══ Record extracts ══

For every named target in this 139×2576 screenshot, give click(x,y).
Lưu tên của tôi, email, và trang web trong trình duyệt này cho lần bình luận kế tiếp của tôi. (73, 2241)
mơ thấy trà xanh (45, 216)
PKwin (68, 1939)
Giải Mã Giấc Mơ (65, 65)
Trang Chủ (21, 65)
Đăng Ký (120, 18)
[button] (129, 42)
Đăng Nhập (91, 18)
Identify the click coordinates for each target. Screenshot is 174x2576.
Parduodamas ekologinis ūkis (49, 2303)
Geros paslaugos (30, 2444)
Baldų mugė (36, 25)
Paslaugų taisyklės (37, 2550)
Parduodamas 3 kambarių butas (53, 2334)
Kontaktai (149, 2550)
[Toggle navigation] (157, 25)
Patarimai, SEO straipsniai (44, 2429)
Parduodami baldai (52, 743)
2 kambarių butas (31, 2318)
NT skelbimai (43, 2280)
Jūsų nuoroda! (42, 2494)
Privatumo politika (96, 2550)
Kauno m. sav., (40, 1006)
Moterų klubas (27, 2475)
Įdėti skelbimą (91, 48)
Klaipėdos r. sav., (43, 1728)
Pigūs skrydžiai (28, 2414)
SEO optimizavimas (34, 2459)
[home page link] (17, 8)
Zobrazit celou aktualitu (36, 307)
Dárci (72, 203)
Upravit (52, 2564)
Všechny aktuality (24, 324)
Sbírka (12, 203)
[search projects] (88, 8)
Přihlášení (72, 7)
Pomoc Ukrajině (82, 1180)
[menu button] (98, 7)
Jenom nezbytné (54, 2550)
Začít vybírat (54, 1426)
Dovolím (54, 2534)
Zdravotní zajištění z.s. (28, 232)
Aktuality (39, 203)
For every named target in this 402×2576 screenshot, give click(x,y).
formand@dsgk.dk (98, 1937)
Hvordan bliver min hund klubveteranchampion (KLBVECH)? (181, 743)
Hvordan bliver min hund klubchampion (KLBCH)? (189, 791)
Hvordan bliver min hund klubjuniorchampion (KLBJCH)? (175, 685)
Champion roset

═══

Copy out the full listing, exactly as it stands.

§ Solution:
For every named target in this 139×2576 screenshot, give click(x,y).
Lưu tên của tôi, email, và trang web trong trình duyệt này cho lần bình luận kế tiếp của tôi. (73, 2241)
mơ thấy trà xanh (45, 216)
PKwin (68, 1939)
Giải Mã Giấc Mơ (65, 65)
Trang Chủ (21, 65)
Đăng Ký (120, 18)
[button] (129, 42)
Đăng Nhập (91, 18)
Identify the click coordinates for each target. Screenshot is 174x2576.
Parduodamas ekologinis ūkis (49, 2303)
Geros paslaugos (30, 2444)
Baldų mugė (36, 25)
Paslaugų taisyklės (37, 2550)
Parduodamas 3 kambarių butas (53, 2334)
Kontaktai (149, 2550)
[Toggle navigation] (157, 25)
Patarimai, SEO straipsniai (44, 2429)
Parduodami baldai (52, 743)
2 kambarių butas (31, 2318)
NT skelbimai (43, 2280)
Jūsų nuoroda! (42, 2494)
Privatumo politika (96, 2550)
Kauno m. sav., (40, 1006)
Moterų klubas (27, 2475)
Įdėti skelbimą (91, 48)
Klaipėdos r. sav., (43, 1728)
Pigūs skrydžiai (28, 2414)
SEO optimizavimas (34, 2459)
[home page link] (17, 8)
Zobrazit celou aktualitu (36, 307)
Dárci (72, 203)
Upravit (52, 2564)
Všechny aktuality (24, 324)
Sbírka (12, 203)
[search projects] (88, 8)
Přihlášení (72, 7)
Pomoc Ukrajině (82, 1180)
[menu button] (98, 7)
Jenom nezbytné (54, 2550)
Začít vybírat (54, 1426)
Dovolím (54, 2534)
Zdravotní zajištění z.s. (28, 232)
Aktuality (39, 203)
For every named target in this 402×2576 screenshot, give click(x,y).
formand@dsgk.dk (98, 1937)
Hvordan bliver min hund klubveteranchampion (KLBVECH)? (181, 743)
Hvordan bliver min hund klubchampion (KLBCH)? (189, 791)
Hvordan bliver min hund klubjuniorchampion (KLBJCH)? (175, 685)
Champion roset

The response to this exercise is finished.